July 1st, 2009 M. Berg No comments

By Elizabeth Cohen
CNN Medical Senior Correspondent

Dr. Kenneth Rosenfield, an interventional cardiologist at Massachusettts General Hospital, once had a patient whose life was saved because the man had a quick-thinking wife who knew the rhythm to the song “Staying Alive,”

The couple were taking a walk in the woods last year when he, like Michael Jackson, suffered cardiac arrest and collapsed. The man’s wife called 911, and then performed CPR on her husband for 15 minutes until the ambulance arrived.

“She saved his life, and when I asked her how she knew how to do CPR, she said she’d heard a one-minute spot on the radio from the American Heart Association that said to push very hard, 100 times per minute, to the tune of “Staying Alive,” Rosenfield says.

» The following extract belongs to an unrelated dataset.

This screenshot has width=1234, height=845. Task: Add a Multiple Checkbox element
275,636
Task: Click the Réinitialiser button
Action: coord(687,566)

Getting CPR within minutes is crucial for someone who’s suffered from cardiac arrest, as brain death and permanent death start to occur just four to six minutes after the heart stops. More than 95 percent of cardiac arrest victims die before reaching the hospital, according to the AHA.

If more people knew CPR, many of these lives could have been saved, Rosenfield says. “I’ve had four or five patients saved by bystanders in the past year. It’s remarkable.”

Some of these lifesavers – like a high school senior who performed CPR on a man who’d collapsed in a clothing store – were trained in CPR. Others, like the woman who saved her husband, had no training but had heard the basics.

CPR is much easier than people think, Rosenfield says. “You should take a class, but it’s easier than it used to be. There’s no mouth to mouth. You push on the chest very hard and don’t worry about breaking a rib.”